# My Photo Thread lol



## jbrd (Sep 3, 2005)

Our T.blondi dinally came out since he last molted a few weeks ago, thought we would share a pic of him. If you have a extra large exoterra cave then you will have a good idea of his size because that is what he is on top of


----------



## Nick_schembri (Sep 4, 2005)

Looks big! and very clean....Have you measured him?


----------



## jbrd (Sep 4, 2005)

No not yet, he's really agressive so i do not get to close to him, i usually wait for him to get close to the glass.


----------



## jbrd (Sep 5, 2005)

*A.avic*

He's still hangin in there.


----------



## aaronrefalo (Sep 5, 2005)

nice blondi...i may be wrong but you have 2 male blondi...i mature and one not....am i right?

Aaron


----------



## jbrd (Sep 5, 2005)

NO... i have one T.blondi ............... but hope to have more very soon


----------



## aaronrefalo (Sep 6, 2005)

o sry then....i have mistaken you....but i already saw this photot on a thread dedicated to T.blondi....goodluck

Aaron


----------



## ChrisNCT (Sep 12, 2005)

Very Nice T. blondi!


----------



## jbrd (Sep 13, 2005)

a couple of pinkies later and he has added some weight  lol


----------



## jbrd (Sep 24, 2005)

*B.bohemi*

Thought i would post some pics of our b.bohemi.
here he is eatin a (Zophobas Morio) super worm.

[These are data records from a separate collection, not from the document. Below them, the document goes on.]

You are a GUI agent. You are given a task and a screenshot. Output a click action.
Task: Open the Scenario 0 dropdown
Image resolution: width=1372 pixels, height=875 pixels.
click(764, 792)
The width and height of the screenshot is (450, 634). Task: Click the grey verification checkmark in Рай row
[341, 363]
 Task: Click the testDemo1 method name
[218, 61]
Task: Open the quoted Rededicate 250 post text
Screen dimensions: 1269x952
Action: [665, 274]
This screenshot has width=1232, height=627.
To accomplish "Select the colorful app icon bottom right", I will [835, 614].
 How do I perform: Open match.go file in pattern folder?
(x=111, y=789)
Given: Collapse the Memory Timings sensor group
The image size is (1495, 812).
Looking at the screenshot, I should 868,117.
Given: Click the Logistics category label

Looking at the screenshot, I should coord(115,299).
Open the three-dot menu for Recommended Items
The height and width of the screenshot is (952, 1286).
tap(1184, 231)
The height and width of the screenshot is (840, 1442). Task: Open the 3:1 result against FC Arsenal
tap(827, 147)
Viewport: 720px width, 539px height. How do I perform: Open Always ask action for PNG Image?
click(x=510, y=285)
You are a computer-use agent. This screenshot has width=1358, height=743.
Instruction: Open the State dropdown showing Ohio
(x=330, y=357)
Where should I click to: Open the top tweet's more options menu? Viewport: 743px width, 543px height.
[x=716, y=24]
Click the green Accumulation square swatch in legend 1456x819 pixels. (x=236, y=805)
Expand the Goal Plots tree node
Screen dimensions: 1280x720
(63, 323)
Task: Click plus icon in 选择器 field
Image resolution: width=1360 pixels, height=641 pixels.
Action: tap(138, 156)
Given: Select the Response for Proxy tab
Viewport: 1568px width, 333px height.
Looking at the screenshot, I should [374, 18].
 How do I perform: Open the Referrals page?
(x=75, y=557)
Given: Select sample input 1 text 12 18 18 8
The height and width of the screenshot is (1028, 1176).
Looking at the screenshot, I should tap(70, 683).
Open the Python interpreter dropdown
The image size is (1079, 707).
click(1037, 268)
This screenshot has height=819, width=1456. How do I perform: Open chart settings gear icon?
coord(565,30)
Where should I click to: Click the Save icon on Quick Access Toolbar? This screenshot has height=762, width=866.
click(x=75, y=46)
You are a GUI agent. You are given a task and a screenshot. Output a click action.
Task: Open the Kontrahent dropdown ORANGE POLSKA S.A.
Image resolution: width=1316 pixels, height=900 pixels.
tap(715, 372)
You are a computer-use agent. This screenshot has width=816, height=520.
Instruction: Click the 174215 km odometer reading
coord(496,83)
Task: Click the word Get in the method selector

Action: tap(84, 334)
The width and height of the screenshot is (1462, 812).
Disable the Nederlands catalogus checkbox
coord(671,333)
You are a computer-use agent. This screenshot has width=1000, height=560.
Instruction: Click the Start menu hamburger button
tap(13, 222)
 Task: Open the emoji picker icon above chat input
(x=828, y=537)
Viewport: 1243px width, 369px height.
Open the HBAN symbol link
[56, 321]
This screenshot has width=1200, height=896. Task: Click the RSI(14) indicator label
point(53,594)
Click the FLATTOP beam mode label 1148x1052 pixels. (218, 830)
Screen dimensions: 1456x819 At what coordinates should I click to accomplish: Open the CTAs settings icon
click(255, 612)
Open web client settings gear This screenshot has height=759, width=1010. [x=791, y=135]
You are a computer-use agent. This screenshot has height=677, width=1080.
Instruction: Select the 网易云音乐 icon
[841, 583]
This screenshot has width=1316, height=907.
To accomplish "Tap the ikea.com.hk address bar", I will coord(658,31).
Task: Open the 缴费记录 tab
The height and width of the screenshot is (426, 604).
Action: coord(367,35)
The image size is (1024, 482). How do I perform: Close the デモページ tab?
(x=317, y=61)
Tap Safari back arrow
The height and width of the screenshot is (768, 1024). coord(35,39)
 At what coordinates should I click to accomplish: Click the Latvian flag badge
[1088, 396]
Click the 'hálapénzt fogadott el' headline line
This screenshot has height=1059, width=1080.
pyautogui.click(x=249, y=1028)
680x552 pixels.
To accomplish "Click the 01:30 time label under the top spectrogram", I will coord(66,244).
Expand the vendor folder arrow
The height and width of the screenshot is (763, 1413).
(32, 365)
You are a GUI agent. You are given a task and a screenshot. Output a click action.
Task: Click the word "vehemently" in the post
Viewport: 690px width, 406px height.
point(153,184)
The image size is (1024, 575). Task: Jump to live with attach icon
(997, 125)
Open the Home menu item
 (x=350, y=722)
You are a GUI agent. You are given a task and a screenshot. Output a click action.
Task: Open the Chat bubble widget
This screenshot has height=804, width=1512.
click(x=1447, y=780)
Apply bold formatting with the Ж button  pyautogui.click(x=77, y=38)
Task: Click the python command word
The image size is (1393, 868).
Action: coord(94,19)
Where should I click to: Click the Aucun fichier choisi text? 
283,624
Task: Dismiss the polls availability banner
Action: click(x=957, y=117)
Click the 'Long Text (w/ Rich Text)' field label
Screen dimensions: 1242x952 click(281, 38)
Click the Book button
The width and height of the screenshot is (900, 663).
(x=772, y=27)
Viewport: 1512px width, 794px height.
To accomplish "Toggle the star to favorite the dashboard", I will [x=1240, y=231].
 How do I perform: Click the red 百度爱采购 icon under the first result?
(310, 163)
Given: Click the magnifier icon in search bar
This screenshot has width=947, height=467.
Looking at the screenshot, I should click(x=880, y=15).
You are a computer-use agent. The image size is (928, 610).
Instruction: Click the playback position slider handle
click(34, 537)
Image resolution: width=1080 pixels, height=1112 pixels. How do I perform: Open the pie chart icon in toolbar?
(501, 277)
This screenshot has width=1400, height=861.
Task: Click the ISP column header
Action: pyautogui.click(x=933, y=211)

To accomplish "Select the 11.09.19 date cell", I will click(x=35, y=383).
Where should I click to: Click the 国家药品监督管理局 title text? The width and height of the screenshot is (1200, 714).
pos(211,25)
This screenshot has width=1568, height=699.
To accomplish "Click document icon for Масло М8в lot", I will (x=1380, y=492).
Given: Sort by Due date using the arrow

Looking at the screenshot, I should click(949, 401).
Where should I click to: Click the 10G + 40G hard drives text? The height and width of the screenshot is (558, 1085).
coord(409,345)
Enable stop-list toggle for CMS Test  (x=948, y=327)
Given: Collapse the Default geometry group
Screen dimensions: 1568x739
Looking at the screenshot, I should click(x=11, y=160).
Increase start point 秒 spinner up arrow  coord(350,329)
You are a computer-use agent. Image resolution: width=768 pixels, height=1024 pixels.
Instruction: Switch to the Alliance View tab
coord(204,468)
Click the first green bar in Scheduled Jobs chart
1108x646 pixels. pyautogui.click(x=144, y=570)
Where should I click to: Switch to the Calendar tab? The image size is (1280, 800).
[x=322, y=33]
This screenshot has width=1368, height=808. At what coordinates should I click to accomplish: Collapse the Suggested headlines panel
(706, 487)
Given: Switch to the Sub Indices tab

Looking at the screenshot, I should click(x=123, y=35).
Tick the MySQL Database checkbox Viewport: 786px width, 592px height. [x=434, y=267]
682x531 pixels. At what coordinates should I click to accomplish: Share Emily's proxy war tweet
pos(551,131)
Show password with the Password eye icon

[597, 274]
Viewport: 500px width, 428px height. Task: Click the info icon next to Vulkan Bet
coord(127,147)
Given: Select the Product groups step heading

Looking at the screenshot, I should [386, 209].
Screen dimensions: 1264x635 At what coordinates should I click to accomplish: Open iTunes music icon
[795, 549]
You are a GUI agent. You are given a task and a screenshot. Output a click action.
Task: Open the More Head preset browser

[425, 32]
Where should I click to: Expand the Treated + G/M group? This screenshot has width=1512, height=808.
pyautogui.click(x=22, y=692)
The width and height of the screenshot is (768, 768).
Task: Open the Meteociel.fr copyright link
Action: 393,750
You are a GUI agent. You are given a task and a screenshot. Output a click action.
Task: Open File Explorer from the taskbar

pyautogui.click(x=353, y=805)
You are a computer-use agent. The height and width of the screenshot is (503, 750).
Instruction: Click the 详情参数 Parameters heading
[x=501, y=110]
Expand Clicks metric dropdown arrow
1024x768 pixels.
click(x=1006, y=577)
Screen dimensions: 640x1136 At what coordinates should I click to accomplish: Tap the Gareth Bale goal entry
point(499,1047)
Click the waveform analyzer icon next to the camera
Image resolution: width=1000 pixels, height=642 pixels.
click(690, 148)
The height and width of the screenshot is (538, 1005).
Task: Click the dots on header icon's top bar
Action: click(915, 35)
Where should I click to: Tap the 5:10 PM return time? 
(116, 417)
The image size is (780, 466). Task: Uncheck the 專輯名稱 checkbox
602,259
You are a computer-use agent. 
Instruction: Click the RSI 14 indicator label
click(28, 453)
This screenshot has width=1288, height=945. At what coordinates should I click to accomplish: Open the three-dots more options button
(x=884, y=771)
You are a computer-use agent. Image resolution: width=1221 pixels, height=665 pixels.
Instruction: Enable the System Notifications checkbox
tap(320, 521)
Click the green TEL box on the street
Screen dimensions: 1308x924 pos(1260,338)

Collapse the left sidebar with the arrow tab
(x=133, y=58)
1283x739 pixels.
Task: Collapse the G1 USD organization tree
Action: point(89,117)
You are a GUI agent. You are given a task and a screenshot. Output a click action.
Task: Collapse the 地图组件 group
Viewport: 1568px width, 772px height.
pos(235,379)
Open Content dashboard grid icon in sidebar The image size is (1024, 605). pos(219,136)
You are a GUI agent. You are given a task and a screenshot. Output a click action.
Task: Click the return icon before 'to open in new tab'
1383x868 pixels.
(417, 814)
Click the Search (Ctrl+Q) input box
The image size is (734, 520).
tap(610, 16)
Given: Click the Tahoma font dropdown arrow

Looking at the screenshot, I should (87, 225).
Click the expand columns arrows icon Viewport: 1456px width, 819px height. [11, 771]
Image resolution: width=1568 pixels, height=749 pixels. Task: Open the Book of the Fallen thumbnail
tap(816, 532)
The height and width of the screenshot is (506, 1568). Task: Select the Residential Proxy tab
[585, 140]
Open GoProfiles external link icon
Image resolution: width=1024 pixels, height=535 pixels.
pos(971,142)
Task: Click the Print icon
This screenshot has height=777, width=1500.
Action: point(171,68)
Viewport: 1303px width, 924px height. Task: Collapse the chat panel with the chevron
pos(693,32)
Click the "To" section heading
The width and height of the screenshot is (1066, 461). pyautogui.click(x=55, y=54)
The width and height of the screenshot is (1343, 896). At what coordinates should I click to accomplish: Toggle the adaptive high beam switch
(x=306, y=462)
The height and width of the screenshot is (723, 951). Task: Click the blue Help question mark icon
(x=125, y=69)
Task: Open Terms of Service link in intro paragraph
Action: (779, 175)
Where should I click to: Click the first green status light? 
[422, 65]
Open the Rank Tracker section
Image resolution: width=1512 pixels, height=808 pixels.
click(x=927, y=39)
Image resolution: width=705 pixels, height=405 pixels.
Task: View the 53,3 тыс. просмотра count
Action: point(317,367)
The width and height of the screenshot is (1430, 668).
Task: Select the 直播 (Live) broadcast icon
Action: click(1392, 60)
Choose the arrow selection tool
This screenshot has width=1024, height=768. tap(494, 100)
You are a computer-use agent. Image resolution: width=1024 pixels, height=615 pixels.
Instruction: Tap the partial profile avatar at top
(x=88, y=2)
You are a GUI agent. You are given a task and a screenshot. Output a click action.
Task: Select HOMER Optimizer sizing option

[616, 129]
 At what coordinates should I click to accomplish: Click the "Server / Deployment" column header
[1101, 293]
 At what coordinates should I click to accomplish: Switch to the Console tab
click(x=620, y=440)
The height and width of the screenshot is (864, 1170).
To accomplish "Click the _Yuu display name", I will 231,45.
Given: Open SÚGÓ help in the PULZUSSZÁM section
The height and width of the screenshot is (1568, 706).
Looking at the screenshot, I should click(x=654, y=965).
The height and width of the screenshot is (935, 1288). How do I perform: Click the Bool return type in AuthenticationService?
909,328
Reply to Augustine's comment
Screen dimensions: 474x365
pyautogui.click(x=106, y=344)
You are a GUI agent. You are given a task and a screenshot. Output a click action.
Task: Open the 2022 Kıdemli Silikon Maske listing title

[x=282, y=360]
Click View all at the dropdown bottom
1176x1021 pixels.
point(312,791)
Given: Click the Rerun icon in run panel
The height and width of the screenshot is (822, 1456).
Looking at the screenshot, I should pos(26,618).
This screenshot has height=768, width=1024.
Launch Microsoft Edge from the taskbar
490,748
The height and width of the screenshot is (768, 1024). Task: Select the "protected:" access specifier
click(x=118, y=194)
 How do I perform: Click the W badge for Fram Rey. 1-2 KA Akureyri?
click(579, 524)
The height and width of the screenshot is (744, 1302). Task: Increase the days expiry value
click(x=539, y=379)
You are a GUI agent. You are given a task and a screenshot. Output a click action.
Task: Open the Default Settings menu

and this is what he does in his spare time  



enjoy.


----------



## kyle_de_aussie (Sep 25, 2005)

jbrd said:
			
		

> He's still hangin in there.


What happened to this guy have his palps been ripped off thats what it looks like ?


----------



## jbrd (Sep 25, 2005)

He is in his post ultimate molt, i think thats right  :?  any way he molted after his ultimate molt and lost his palps on 7/12/05.

Here he is today


----------



## Nick_schembri (Sep 25, 2005)

How was his ultimate molt? I've read on here before that they only attempt a post ultimate molt when something was wrong with the ultimate molt.


----------



## jbrd (Sep 25, 2005)

Nick_schembri said:
			
		

> How was his ultimate molt? I've read on here before that they only attempt a post ultimate molt when something was wrong with the ultimate molt.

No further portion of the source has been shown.